Brief: Rescale the listing below, starting at the line that contains "At what coordinates" and ending at the end of the listing. Repeat only those lines, requests included, with every click coordinate in the answers multiplied by 0.85 and rounded to a whole number (halves round up), and leave the pictures out.

Stored dataset listing
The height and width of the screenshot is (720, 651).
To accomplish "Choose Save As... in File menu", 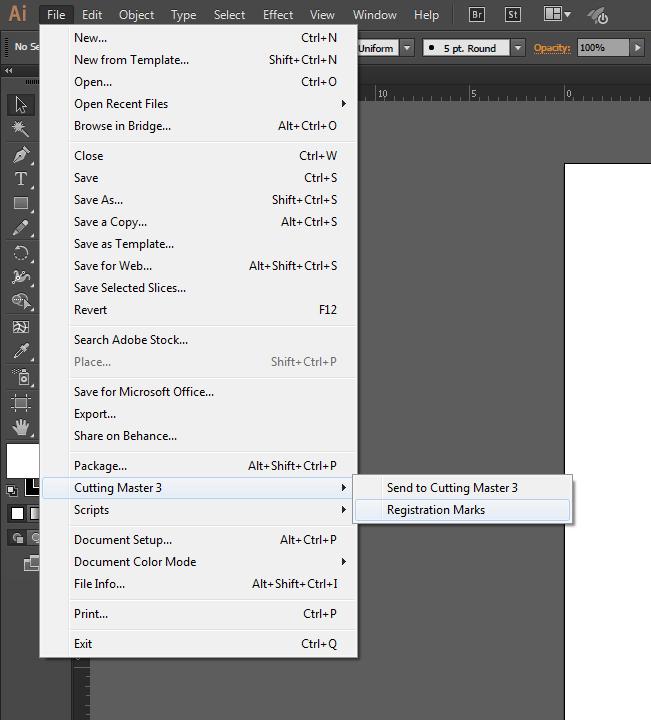I will click(98, 200).
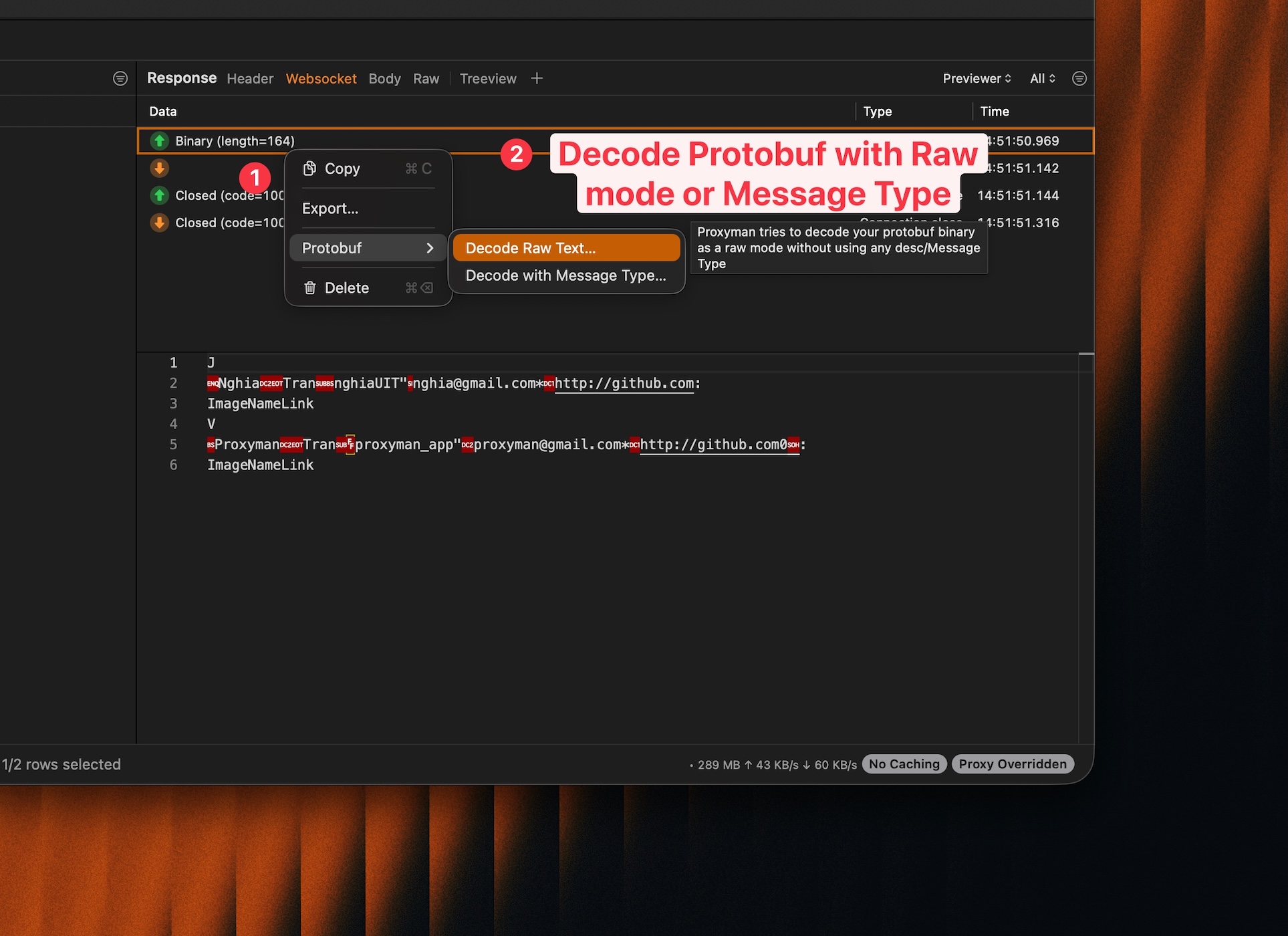
Task: Toggle the No Caching status badge
Action: (x=904, y=764)
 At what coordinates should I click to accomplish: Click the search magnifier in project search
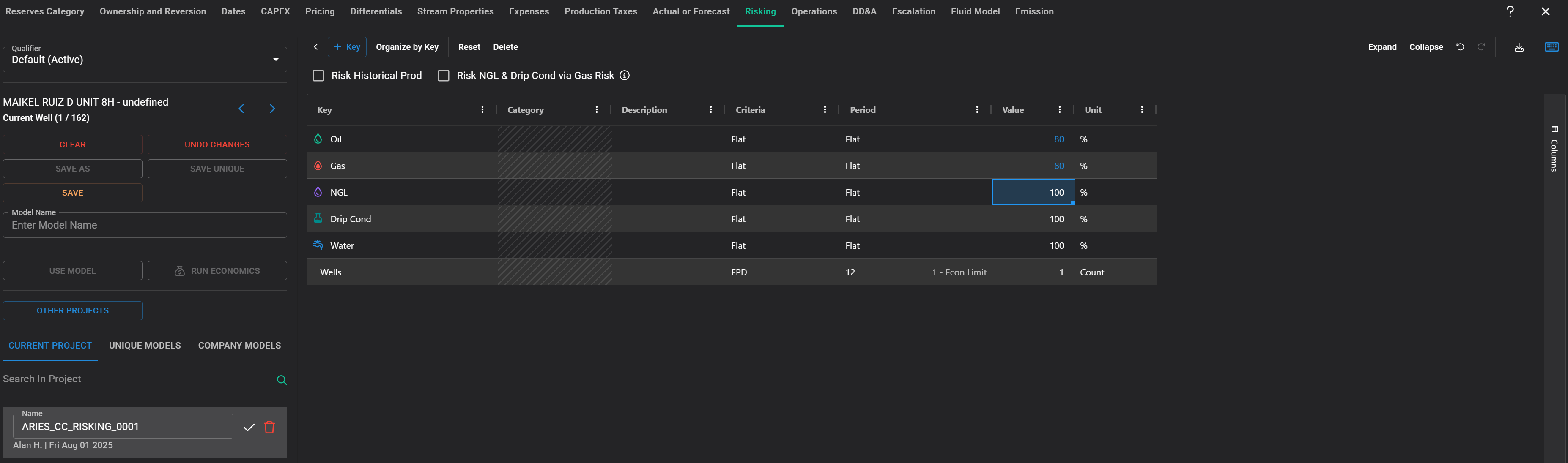pyautogui.click(x=282, y=380)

Problem solution:
 At what coordinates should I click to accomplish: Click the search magnifier in project search
pyautogui.click(x=240, y=323)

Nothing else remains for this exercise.